▶ [Problem to solve] Give an exact transcription limited to the lines from the one with "Task: Mark Google" through the end of the entries, including both; no pictures belong in it.

▶ [Data provided]

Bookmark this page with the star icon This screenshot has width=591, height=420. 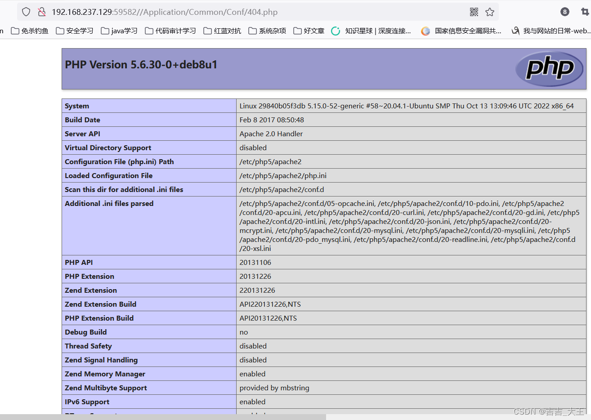coord(490,12)
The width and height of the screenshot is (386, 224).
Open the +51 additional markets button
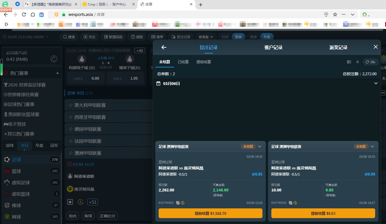[x=92, y=202]
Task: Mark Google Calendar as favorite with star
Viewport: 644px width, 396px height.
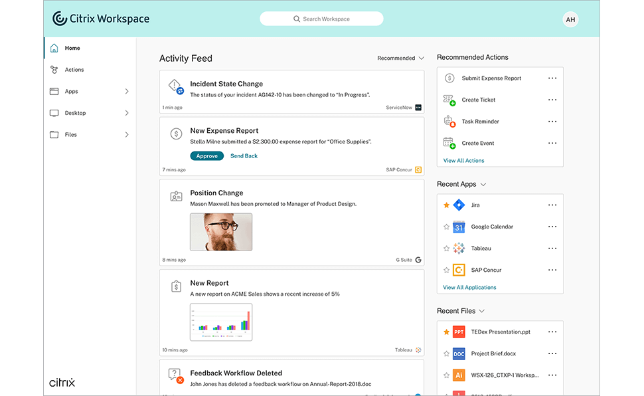Action: [446, 227]
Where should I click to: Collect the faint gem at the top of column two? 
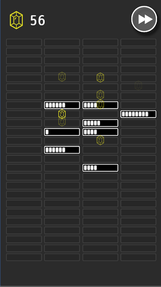coord(62,77)
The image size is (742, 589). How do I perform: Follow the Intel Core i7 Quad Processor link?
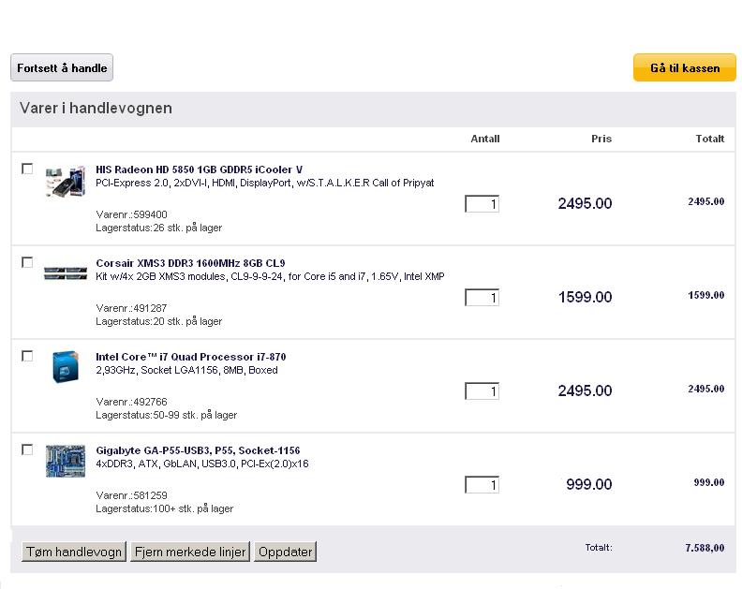(x=191, y=357)
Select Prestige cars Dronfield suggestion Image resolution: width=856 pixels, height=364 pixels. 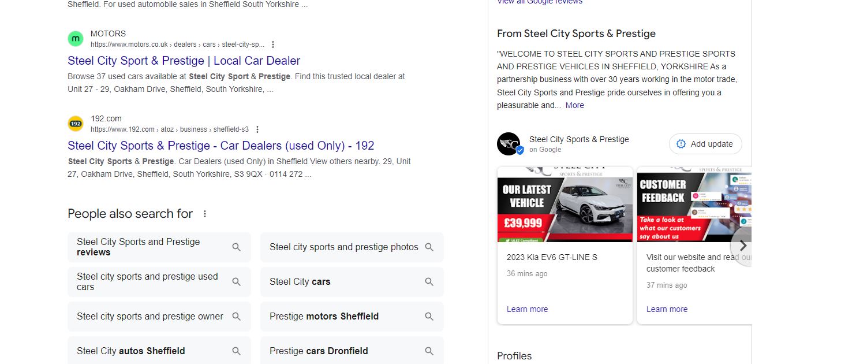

▶ [Task solution]
Task: Mark Google Calendar as favorite with star
Viewport: 644px width, 396px height.
Action: [446, 227]
Where should I click to: Collect the faint gem at the top of column two? 
coord(62,77)
The image size is (742, 589). How do I perform: Follow the Intel Core i7 Quad Processor link?
(x=191, y=357)
Select Prestige cars Dronfield suggestion Image resolution: width=856 pixels, height=364 pixels. 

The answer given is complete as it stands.